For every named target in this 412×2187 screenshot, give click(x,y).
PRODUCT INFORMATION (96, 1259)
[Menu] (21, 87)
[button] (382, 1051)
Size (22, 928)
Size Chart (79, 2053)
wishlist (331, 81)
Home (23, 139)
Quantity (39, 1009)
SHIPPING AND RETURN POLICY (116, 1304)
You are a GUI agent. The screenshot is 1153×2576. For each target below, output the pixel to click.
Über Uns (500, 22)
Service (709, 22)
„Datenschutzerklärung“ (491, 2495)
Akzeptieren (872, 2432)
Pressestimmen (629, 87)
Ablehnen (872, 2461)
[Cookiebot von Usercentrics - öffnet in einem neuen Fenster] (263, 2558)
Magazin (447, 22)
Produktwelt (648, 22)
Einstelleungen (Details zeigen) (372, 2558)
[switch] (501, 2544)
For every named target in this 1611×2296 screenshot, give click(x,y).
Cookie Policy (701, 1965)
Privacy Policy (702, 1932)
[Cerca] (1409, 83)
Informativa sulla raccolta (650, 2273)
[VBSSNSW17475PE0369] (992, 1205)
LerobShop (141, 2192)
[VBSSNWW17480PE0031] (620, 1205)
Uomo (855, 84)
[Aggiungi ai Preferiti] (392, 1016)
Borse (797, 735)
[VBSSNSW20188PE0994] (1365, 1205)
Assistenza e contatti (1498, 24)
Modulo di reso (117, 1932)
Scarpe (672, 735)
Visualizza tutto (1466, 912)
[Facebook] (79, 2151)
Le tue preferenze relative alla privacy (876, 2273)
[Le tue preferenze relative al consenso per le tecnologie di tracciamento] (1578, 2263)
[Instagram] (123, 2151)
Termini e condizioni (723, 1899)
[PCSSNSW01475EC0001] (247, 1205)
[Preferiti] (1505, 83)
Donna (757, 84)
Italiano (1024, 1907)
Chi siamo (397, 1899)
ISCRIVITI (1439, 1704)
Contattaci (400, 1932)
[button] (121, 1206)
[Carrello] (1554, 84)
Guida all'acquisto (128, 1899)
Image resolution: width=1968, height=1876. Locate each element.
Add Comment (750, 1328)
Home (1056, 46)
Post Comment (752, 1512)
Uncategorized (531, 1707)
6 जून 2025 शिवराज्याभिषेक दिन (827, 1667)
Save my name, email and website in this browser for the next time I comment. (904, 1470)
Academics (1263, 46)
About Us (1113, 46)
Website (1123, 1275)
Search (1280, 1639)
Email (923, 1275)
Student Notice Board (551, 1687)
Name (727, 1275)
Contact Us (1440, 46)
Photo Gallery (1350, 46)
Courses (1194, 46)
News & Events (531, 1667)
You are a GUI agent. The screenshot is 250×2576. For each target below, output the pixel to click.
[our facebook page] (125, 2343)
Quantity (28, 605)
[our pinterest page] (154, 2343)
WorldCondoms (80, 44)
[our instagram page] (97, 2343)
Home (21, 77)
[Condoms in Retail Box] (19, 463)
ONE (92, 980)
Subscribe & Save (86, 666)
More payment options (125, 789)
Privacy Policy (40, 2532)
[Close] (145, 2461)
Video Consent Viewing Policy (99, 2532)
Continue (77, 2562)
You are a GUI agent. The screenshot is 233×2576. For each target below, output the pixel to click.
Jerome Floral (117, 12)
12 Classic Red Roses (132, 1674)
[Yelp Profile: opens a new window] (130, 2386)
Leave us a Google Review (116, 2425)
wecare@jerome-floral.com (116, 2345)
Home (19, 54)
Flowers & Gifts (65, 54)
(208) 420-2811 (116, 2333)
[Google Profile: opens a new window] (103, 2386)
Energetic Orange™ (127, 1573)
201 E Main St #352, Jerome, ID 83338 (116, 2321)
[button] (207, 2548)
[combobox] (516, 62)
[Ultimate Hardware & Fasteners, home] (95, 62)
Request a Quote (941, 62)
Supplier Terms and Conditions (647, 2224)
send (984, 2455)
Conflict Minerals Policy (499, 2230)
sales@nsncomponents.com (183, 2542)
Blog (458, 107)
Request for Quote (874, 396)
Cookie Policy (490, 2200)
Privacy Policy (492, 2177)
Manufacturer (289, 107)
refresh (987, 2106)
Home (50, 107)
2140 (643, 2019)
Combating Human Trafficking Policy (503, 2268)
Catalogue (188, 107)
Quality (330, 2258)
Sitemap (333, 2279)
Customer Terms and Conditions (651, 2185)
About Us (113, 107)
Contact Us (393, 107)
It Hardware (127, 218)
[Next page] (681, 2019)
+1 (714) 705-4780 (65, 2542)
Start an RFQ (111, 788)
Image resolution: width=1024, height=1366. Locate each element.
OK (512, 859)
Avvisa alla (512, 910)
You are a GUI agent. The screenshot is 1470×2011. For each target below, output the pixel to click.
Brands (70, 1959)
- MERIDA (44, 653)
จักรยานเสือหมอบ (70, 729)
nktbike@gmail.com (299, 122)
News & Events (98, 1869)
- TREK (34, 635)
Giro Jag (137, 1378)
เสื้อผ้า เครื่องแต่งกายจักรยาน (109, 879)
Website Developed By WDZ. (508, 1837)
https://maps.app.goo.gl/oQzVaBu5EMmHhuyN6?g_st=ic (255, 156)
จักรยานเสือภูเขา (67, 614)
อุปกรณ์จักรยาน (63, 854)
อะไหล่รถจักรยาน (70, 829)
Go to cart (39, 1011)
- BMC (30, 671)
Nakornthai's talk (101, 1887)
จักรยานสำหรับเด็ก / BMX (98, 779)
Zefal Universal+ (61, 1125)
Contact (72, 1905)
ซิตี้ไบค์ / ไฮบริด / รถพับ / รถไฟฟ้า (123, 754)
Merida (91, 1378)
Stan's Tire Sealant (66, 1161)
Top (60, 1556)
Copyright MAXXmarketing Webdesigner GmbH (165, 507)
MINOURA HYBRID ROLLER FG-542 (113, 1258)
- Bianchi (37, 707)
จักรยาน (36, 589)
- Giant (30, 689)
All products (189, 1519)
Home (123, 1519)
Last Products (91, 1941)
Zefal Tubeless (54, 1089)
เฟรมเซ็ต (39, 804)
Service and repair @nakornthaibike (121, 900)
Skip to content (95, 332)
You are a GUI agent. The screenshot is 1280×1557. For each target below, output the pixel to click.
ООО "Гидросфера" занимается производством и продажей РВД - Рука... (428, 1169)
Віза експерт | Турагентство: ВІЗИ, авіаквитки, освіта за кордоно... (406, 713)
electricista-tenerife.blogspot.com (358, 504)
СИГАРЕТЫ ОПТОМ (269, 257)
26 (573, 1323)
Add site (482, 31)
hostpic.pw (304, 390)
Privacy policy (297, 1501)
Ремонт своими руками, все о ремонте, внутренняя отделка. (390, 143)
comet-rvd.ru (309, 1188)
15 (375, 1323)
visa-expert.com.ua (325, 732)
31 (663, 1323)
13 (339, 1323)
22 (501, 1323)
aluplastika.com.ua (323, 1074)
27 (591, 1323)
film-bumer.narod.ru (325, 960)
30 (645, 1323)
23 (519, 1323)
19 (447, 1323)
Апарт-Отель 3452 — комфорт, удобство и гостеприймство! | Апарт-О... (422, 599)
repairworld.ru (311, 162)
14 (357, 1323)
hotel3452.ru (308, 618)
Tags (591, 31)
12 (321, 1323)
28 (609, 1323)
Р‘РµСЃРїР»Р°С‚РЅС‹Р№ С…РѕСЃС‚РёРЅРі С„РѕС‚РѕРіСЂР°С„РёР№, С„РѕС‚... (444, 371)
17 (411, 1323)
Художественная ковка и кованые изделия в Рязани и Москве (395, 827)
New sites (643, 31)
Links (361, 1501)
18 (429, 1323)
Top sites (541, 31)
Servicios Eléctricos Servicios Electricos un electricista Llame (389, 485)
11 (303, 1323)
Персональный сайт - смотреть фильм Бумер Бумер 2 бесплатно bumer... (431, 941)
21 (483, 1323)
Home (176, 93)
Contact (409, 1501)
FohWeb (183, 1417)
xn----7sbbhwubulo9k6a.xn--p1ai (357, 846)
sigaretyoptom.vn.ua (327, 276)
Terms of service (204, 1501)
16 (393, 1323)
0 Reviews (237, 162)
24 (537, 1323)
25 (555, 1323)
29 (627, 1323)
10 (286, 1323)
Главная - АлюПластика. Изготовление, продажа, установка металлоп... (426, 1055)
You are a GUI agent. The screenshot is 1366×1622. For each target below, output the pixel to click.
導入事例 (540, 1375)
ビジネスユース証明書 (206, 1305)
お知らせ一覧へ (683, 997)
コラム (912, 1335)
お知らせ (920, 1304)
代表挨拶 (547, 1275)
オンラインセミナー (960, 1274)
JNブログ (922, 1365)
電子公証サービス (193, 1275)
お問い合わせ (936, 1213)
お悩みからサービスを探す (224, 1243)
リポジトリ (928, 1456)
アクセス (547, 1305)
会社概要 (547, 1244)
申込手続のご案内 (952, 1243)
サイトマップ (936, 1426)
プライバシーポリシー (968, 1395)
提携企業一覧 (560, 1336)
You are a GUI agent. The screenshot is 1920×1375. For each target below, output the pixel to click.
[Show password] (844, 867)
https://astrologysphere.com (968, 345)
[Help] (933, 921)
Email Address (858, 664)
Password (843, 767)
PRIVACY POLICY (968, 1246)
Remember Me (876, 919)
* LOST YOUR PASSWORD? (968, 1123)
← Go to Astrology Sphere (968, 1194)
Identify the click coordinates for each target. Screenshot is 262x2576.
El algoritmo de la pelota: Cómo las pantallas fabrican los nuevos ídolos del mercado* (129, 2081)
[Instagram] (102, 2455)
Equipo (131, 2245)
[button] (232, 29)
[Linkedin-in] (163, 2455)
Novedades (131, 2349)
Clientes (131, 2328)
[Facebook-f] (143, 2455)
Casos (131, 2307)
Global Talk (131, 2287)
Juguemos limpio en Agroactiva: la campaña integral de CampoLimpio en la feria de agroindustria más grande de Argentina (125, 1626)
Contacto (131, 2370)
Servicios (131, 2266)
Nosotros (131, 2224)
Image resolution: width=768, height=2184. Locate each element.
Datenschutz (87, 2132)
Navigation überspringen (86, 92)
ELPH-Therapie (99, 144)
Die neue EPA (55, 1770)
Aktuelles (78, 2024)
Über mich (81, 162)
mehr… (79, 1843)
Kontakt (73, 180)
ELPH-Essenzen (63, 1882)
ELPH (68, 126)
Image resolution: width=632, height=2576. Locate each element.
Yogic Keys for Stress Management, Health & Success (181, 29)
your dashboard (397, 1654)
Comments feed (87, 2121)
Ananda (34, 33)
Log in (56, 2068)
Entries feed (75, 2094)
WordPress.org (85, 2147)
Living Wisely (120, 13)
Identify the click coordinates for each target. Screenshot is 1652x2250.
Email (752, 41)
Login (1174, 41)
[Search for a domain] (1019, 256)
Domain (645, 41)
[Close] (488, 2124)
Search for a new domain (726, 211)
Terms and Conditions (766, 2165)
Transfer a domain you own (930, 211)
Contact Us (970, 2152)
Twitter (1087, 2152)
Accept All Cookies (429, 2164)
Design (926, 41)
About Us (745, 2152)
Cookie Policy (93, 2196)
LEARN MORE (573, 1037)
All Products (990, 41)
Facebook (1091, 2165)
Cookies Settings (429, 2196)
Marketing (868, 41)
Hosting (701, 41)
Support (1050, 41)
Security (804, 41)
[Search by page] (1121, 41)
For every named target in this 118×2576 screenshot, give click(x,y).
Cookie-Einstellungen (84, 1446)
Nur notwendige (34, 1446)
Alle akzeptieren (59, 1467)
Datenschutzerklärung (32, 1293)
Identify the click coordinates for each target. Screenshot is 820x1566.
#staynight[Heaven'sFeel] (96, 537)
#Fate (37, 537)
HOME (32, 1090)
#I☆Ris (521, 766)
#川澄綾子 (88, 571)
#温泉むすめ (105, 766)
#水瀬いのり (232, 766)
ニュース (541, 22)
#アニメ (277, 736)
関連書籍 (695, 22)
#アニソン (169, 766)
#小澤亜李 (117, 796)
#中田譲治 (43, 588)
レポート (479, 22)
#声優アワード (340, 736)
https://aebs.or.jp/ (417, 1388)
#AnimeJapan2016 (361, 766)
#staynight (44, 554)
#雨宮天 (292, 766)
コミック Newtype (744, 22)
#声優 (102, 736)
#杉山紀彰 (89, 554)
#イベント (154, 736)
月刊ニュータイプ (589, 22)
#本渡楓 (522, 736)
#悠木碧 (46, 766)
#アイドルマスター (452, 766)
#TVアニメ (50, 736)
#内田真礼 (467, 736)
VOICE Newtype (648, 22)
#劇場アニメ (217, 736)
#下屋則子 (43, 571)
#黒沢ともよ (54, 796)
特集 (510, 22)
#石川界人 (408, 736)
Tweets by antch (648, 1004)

Goal of the exercise
Among the records above, repeat exactly the line with "- TREK (34, 635)", the line with "Skip to content (95, 332)", and every line in between, and only those.

Response area
- TREK (34, 635)
Giro Jag (137, 1378)
เสื้อผ้า เครื่องแต่งกายจักรยาน (109, 879)
Website Developed By WDZ. (508, 1837)
https://maps.app.goo.gl/oQzVaBu5EMmHhuyN6?g_st=ic (255, 156)
จักรยานเสือภูเขา (67, 614)
อุปกรณ์จักรยาน (63, 854)
อะไหล่รถจักรยาน (70, 829)
Go to cart (39, 1011)
- BMC (30, 671)
Nakornthai's talk (101, 1887)
จักรยานสำหรับเด็ก / BMX (98, 779)
Zefal Universal+ (61, 1125)
Contact (72, 1905)
ซิตี้ไบค์ / ไฮบริด / รถพับ / รถไฟฟ้า (123, 754)
Merida (91, 1378)
Stan's Tire Sealant (66, 1161)
Top (60, 1556)
Copyright MAXXmarketing Webdesigner GmbH (165, 507)
MINOURA HYBRID ROLLER FG-542 (113, 1258)
- Bianchi (37, 707)
จักรยาน (36, 589)
- Giant (30, 689)
All products (189, 1519)
Home (123, 1519)
Last Products (91, 1941)
Zefal Tubeless (54, 1089)
เฟรมเซ็ต (39, 804)
Service and repair @nakornthaibike (121, 900)
Skip to content (95, 332)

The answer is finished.